Surely. But in the context of SGML applications such as HTML, only one.
> CSE HTML Validator has never sold itself as a "formal" DTD validator.
That sounds like an ex-president not having had sex "formally".
> It is a validator in the common definition of the word, the definition
> that most people use.
What definition? Most people have no definition for that word. HTML
authors should know the definition that is relevant in the HTML context,
and if you are selling something as HTML validator that isn't a
validator, you are misleading them - in this context, for commercial
purposes. I understand well that the name "CSE HTML Validator" has
commercial value as a trademark.
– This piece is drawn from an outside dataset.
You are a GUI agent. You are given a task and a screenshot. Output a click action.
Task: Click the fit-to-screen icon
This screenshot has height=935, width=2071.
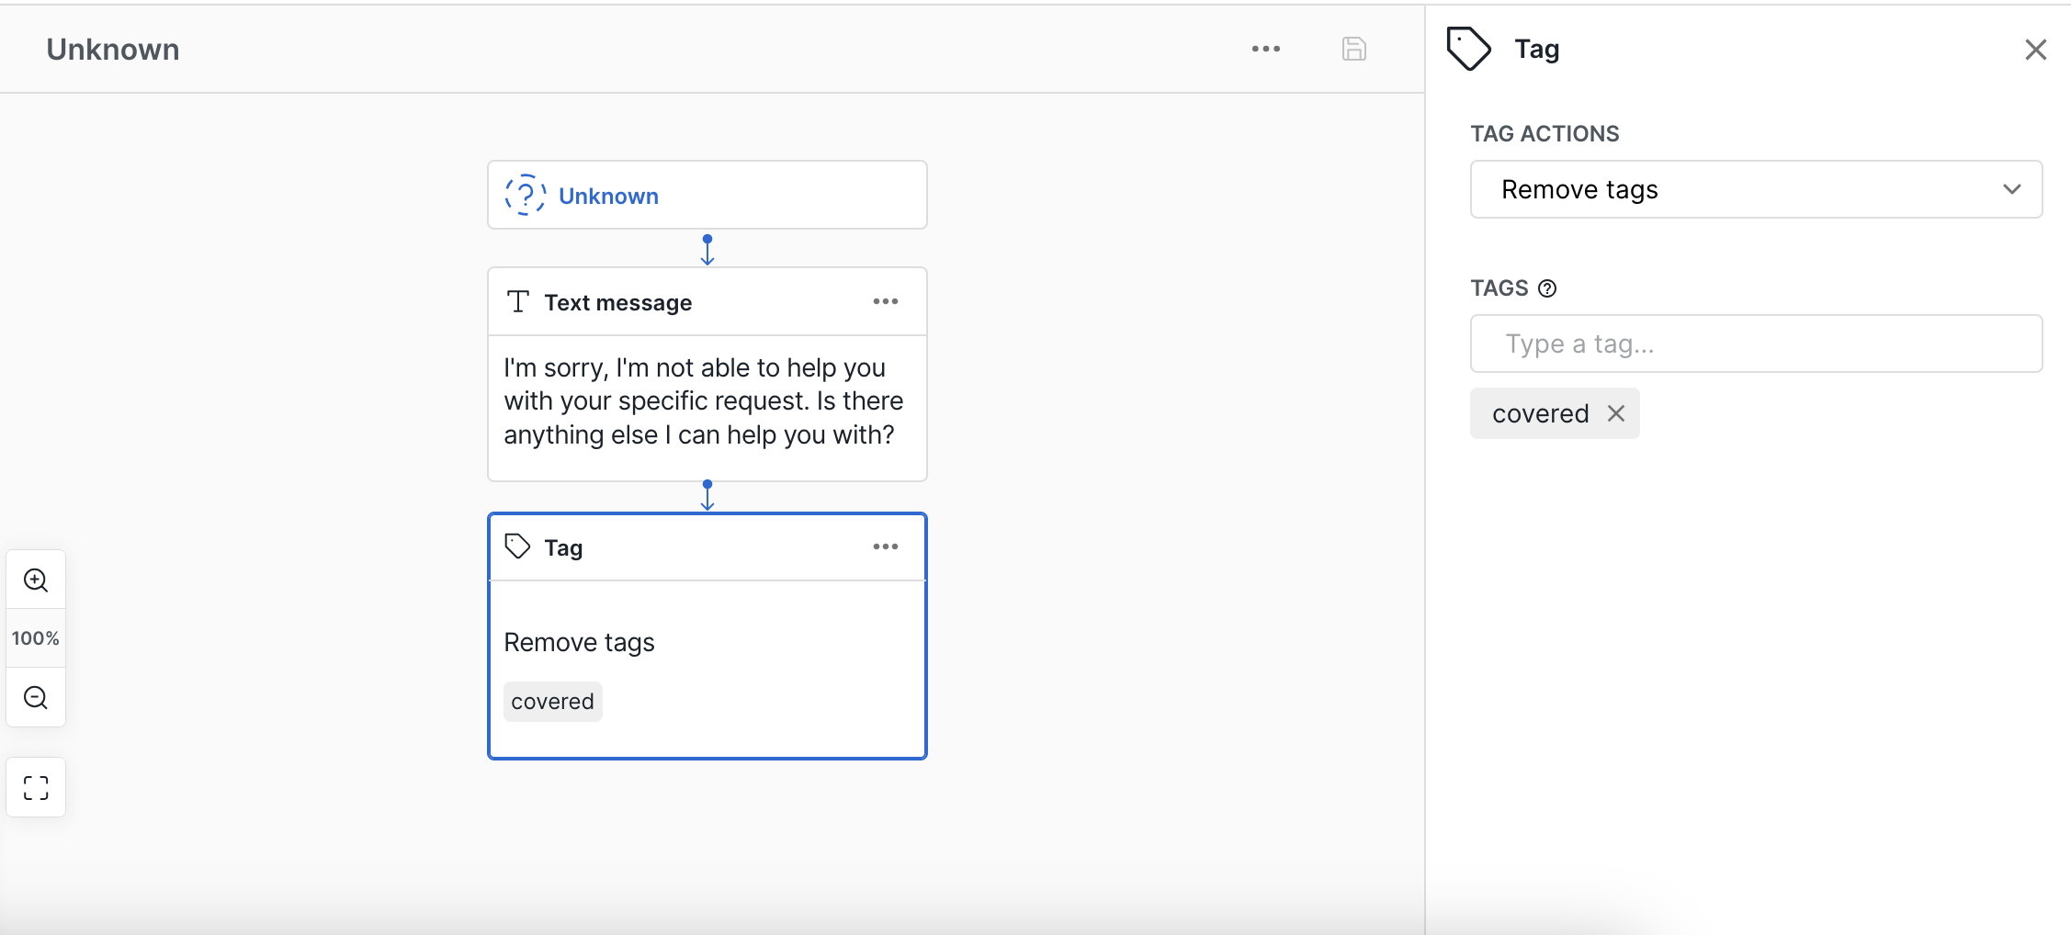coord(36,788)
This does not make it less misleading.
(Besides, it's both less and more than a validator; a large part of
what it does doesn't really deal with markup syntax at all.)
"CSE HTML Validator" has many interesting features, and it could even be
useful in the hands of a very competent author who knows well the
limitations and errors of the software and uses it as tool with a very
critical mind.
But it is isn't useful to a novice, or to an author with little
experience, and it isn't a validator _even_ a very loose sense of the
word. Regarding accessibility, there can be no such thing as validator
even in the loose sense, a program that reports whether or not a document
satisfies some accessibility criteria (which is a meaning _quite_
different from a markup validator). An _invalidator_ is possible, i.e.
a program that is able to correctly report for some documents that a
document does not comply with some accessibility criteria,
but even that is difficult since the criteria themselves are so vague.
And in accessibility, "CSE HTML Validator" doesn't seem to do anything
that the free tools wouldn't do, except give some _wrong_ diagnostics.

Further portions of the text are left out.